Copy the data below line for line, keeping every character unchanged.

========================================================================

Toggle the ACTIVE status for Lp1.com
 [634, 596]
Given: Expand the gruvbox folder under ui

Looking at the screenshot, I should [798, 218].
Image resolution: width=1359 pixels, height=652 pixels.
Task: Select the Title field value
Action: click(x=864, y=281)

========================================================================

ANSWER TO THIS TASK:
Toggle the ACTIVE status for Lp1.com
 [634, 596]
Given: Expand the gruvbox folder under ui

Looking at the screenshot, I should [798, 218].
Image resolution: width=1359 pixels, height=652 pixels.
Task: Select the Title field value
Action: click(x=864, y=281)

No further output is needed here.